[Items from a pointing dataset]
>>

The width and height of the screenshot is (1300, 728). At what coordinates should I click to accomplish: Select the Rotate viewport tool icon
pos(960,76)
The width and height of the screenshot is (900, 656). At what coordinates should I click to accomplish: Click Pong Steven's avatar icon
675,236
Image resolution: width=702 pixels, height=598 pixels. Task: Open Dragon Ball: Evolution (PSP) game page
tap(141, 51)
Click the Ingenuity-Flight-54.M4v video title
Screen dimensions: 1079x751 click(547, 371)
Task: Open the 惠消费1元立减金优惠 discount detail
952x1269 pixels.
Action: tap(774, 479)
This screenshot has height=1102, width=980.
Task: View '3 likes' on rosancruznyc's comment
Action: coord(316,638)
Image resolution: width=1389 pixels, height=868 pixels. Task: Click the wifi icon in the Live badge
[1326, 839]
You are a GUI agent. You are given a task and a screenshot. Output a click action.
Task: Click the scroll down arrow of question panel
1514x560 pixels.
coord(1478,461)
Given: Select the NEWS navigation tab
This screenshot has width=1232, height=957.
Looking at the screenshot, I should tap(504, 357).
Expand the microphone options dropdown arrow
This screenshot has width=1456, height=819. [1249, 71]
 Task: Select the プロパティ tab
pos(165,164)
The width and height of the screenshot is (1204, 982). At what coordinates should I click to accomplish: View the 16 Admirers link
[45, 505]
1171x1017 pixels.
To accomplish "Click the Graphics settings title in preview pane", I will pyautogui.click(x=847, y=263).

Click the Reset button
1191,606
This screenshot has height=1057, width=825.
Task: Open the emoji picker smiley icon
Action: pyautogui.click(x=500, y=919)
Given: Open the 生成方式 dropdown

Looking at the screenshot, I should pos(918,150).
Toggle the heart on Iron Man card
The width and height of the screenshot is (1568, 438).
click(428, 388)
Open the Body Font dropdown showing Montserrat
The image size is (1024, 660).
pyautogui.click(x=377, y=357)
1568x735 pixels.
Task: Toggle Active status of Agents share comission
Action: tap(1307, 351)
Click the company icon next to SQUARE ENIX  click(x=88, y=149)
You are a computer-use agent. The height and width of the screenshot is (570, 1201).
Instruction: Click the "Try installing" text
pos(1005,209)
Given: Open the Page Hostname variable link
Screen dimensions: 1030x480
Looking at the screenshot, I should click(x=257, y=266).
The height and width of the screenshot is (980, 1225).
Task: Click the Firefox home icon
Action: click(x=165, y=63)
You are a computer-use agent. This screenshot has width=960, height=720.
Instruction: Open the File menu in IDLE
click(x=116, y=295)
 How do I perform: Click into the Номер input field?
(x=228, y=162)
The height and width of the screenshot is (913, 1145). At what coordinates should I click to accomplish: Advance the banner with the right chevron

<<

* **What to produce**: Put the stretch of items from the line containing "Click the company" through the end of the items into a Markdown table with the columns "Row" and "Entry", numbering each line and omitting blank lines.

* **Written answer**:
| Row | Entry |
|---|---|
| 1 | Click the company icon next to SQUARE ENIX  click(x=88, y=149) |
| 2 | You are a computer-use agent. The height and width of the screenshot is (570, 1201). |
| 3 | Instruction: Click the "Try installing" text |
| 4 | pos(1005,209) |
| 5 | Given: Open the Page Hostname variable link |
| 6 | Screen dimensions: 1030x480 |
| 7 | Looking at the screenshot, I should click(x=257, y=266). |
| 8 | The height and width of the screenshot is (980, 1225). |
| 9 | Task: Click the Firefox home icon |
| 10 | Action: click(x=165, y=63) |
| 11 | You are a computer-use agent. This screenshot has width=960, height=720. |
| 12 | Instruction: Open the File menu in IDLE |
| 13 | click(x=116, y=295) |
| 14 |  How do I perform: Click into the Номер input field? |
| 15 | (x=228, y=162) |
| 16 | The height and width of the screenshot is (913, 1145). At what coordinates should I click to accomplish: Advance the banner with the right chevron |